Une campagne de pub extraORdinaire

Qui dit commande pour une campagne de pub, dit maquette. Une maquette est une mise en page chartée fournie par la marque commanditaire pour la mise en valeur d’un produit donné. Elle va par exemple contenir les textes, le logo et les éléments constitutifs de l’image d’une marque.

Afin de réaliser une photo s’adaptant à la maquette, il faut penser à cadrer plus large, c’est-à-dire à laisser des marges autour de la composition (notamment en haut et en bas) lors de la prise de vue. La tâche n’étant pas simple, il est possible de s’aider d’un logiciel de prise de vue nommé Capture One. Ce logiciel permet de visualiser les images prises instantanément sur l’ordinateur. Grâce à l’onglet « superposition » du menu « recadrage », la maquette peut être visualisée directement sur l’image pour vérifier que le cadrage est assez large. Cependant, la maquette n’est là que pour cette vérification. Lors de l’exportation des fichiers, elle disparait et il faut la remettre via un logiciel de retouche.

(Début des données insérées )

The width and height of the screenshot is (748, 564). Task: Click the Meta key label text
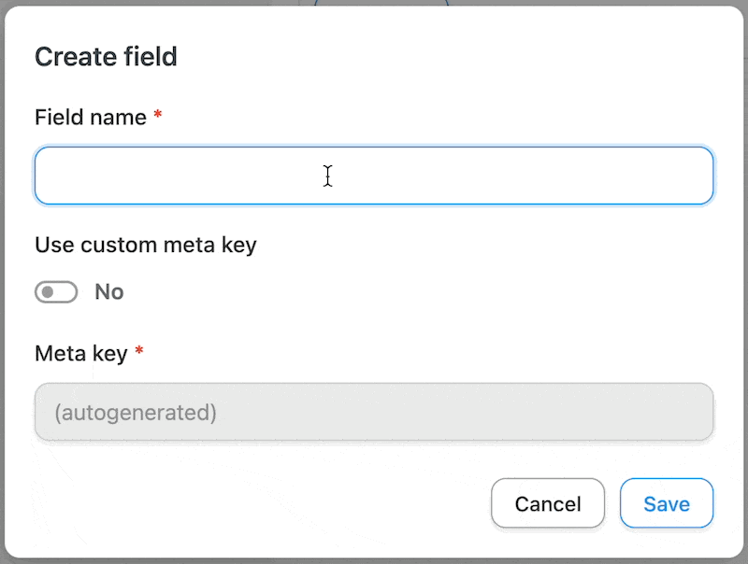pos(81,354)
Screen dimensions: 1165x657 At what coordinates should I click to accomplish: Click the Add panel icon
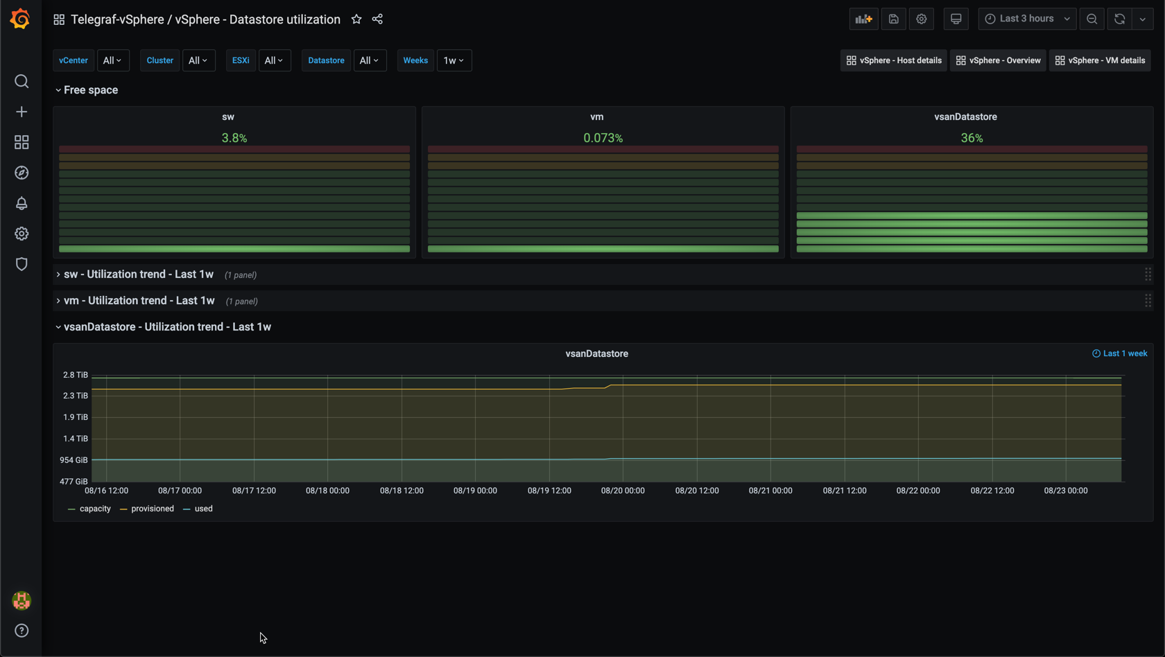(863, 19)
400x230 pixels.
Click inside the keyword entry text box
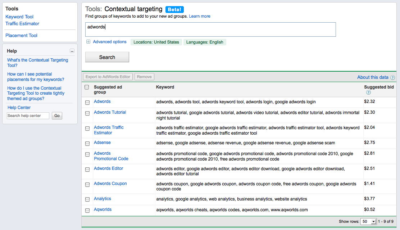point(210,30)
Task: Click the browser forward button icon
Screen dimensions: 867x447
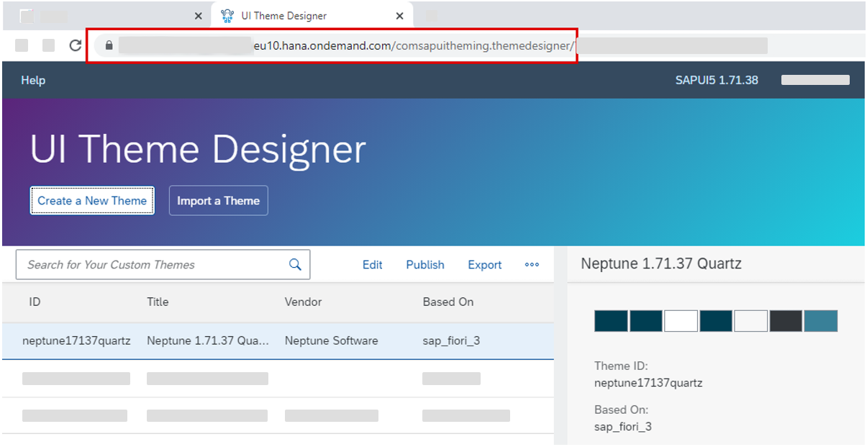Action: 47,45
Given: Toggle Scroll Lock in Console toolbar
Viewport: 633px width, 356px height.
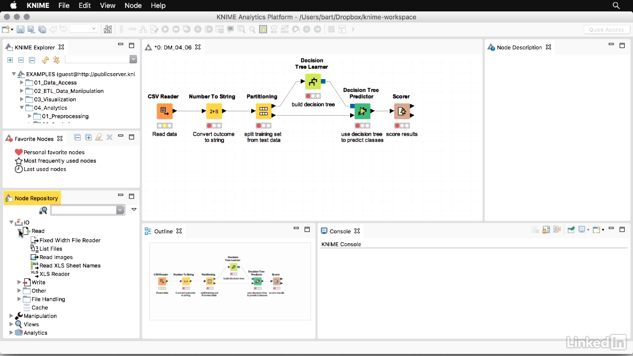Looking at the screenshot, I should tap(546, 230).
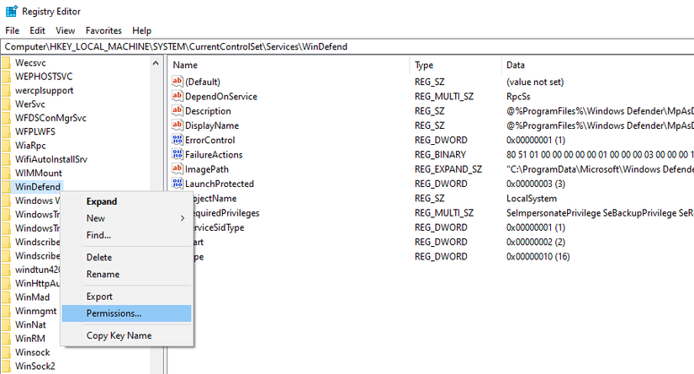Image resolution: width=694 pixels, height=374 pixels.
Task: Click the FailureActions binary value icon
Action: [177, 155]
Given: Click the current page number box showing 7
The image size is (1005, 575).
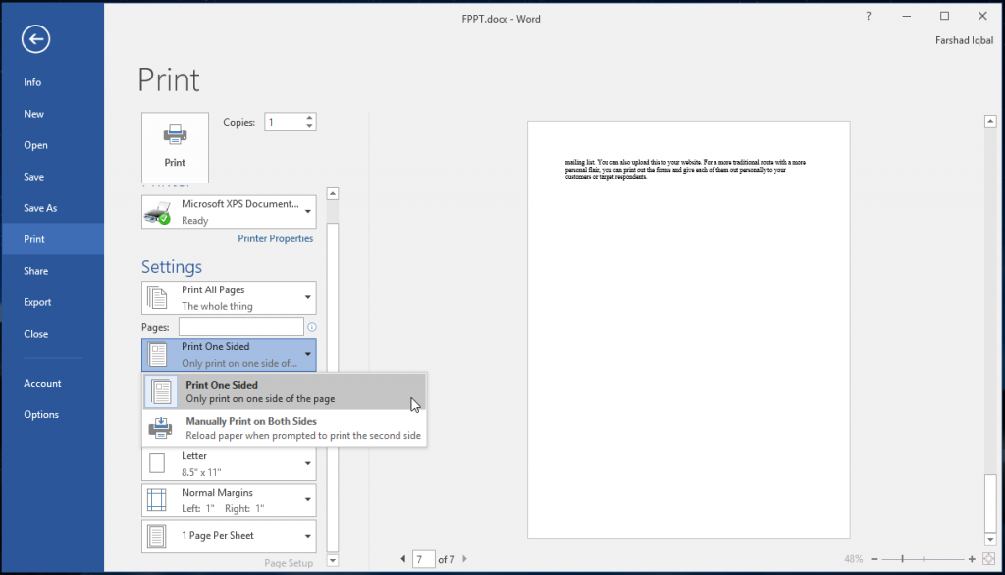Looking at the screenshot, I should [423, 558].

Pour cet exercice je devais créer une pub pour une capsule de l’OR Espresso. Il était demandé de mettre en valeur les arômes de celle-ci au travers de la composition. J’ai donc choisi la capsule Lungo Elegante – Intensité 6, qui est caractérisée par ses arômes intenses et fleuris. Suivant cette spécificité j’ai décidé de mettre en scène une rose d’un rouge intense renfermant la capsule, accompagnée d’un bouton de rose doré.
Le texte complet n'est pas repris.